The fintech company Paga has announced a major leadership overhaul, appointing founder Tayo Oviosu as Group Chief Executive Officer as part of a broader restructuring aimed at accelerating its expansion and product innovation strategy.
Under the new structure, Oviosu will also serve as Executive Chairman of the Group Board and Non-Executive Chairman of Paga Nigeria, signalling a shift toward a more layered governance model as the company scales its operations across multiple markets.
The announcement was made in a corporate update shared on his social media account, confirming that the leadership changes are intended to strengthen execution across the group’s growing portfolio of financial services and technology-driven products.
As part of the restructuring, the company has created a new Group Chief Operating Officer role, which will oversee all established business lines across the organisation. Ope Oyinloye has been appointed to the position and will also serve as CEO of Paga Nigeria.
The dual appointment places Oyinloye at the centre of domestic operations, where Paga’s largest customer base remains, and is expected to focus on improving execution efficiency and scaling core services.

Meanwhile, co-founder Jay Alabraba will transition into a more specialised role focused on strategic projects and market expansion initiatives as the company looks to enter new territories.

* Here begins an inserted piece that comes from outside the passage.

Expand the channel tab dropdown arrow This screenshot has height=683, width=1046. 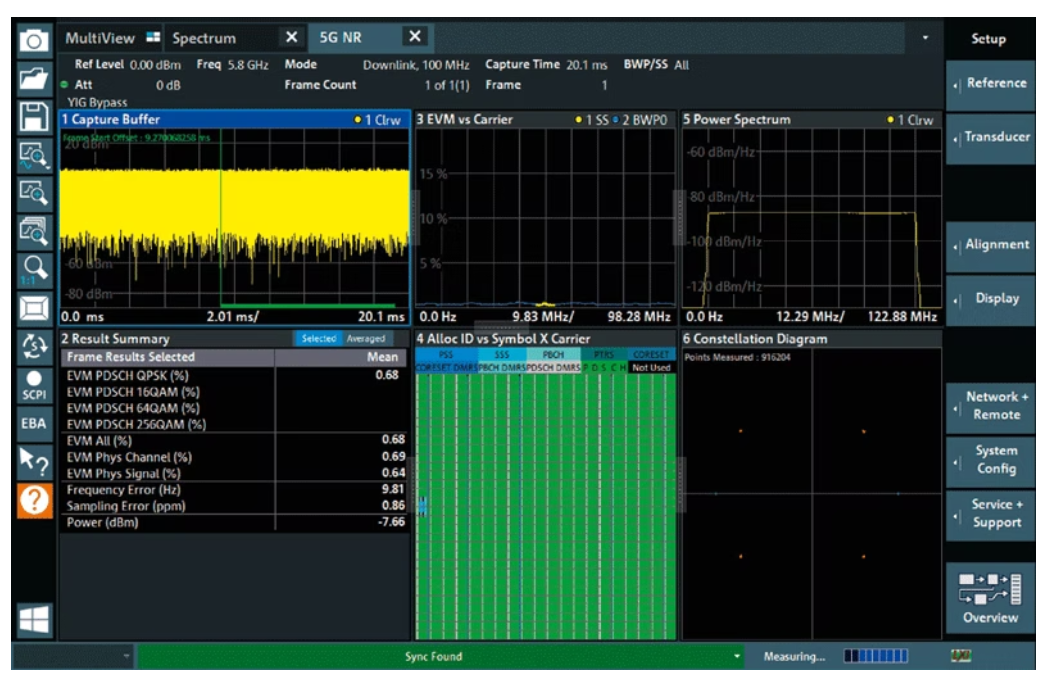pos(925,39)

Oviosu noted that his own focus as Group CEO will increasingly shift toward geographic expansion and the development of new technologies through Paga Labs, including areas such as stablecoins, crypto solutions, and artificial intelligence-driven financial tools.
The leadership changes come as Paga deepens its international ambitions and strengthens its product ecosystem. The company recently entered into a strategic partnership with global payments giant PayPal, allowing Nigerian users to link accounts and receive funds more seamlessly than before.
This development marks a significant milestone in Nigeria’s fintech space, particularly as restrictions on cross-border payment platforms have historically limited access for local users.
Paga has also grown significantly over the years, reporting trillions of naira in processed transactions and building a large agent network across the country. The company’s expansion reflects broader trends in Nigeria’s digital payments sector, where mobile money operators continue to scale rapidly amid rising adoption of cashless transactions.

The restructuring suggests that Paga is positioning itself for a new phase of growth focused on infrastructure, cross-border services, and emerging financial technologies.
By separating group leadership from local operational management, the company appears to be aligning itself with global fintech governance models that allow for faster expansion while maintaining control over core domestic markets.
Industry observers say the move reflects increasing competition in Nigeria’s fintech sector, where firms are racing to build integrated ecosystems that combine payments, remittances, credit, and digital assets into unified platforms.